The SCPBI-Y is a brief disease-specific, reliable and valid interview that clinicians can use to assess the impact of pain on physical, emotional and social function. The evaluation for pain in youth with SCD usually takes place in the busy clinic or inpatient setting. This tool gives clinicians the opportunity to rapidly assess pain burden, broadening their understanding of their patients pain beyond pain intensity scores and health care utilization and allowing them to understand how pain specifically impacts their patients. Linking pain burden with interventions be they pharmacologic, behavioral or physical may lead to better care of youth with SCD.

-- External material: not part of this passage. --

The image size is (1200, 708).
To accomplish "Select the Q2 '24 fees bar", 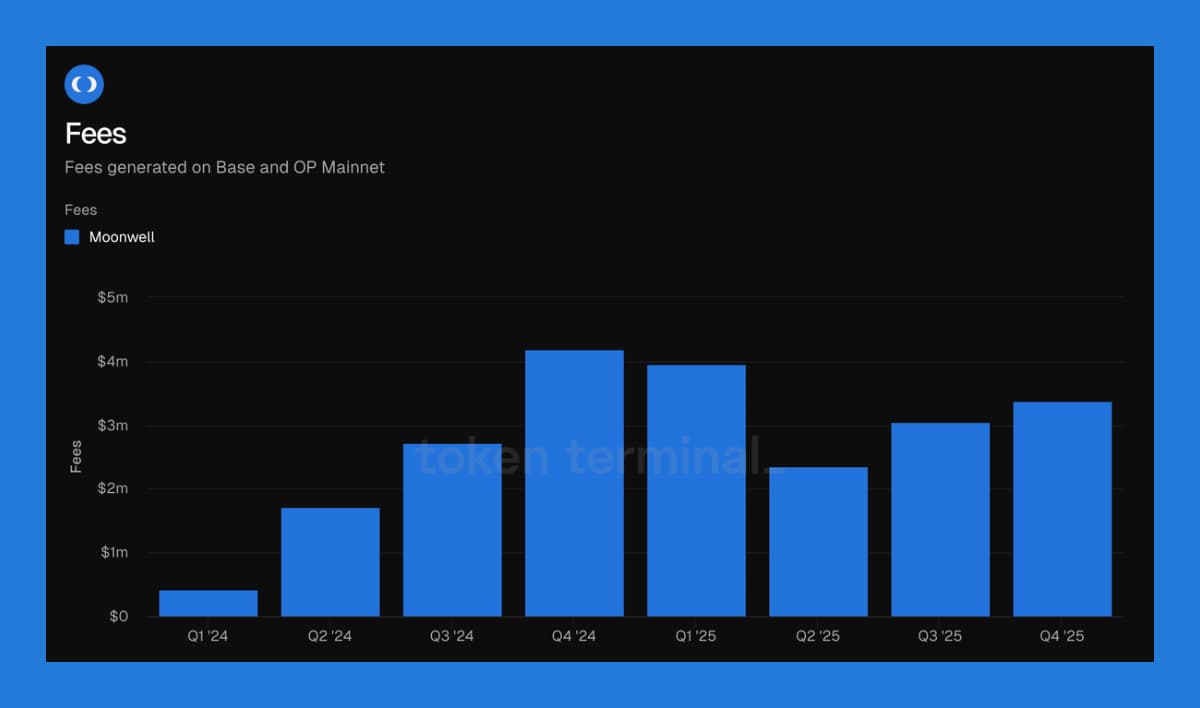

Future research should examine the impact of the use of the SCPBI-Y on recognition and treatment of pain in individuals with sickle cell disease. Evaluation of this measure across the life span in younger children, but also into adulthood, will help understand the evolution of pain burden in individuals with SCD. Continued validation of this instrument, in particular, in younger samples and in response to intervention, is a focus of further investigation.

PERSPECTIVE.

Multifaceted pain assessments are salient in providing optimal care to children and adolescents with sickle cell disease; however, current evaluations are lengthy and cumbersome to administer clinically. The current study introduces and validates a brief, clinically useful multidimensional interview to evaluate pain burden specific to youth with sickle cell disease.

Footnotes

Disclosures

This research was made possible through funding from the National Institute of Health (K-23 HL090832) and the Patrick and Catherine Weldon Donaghue Medical Research Foundation. There are no conflicts of interest associated with any of the authors.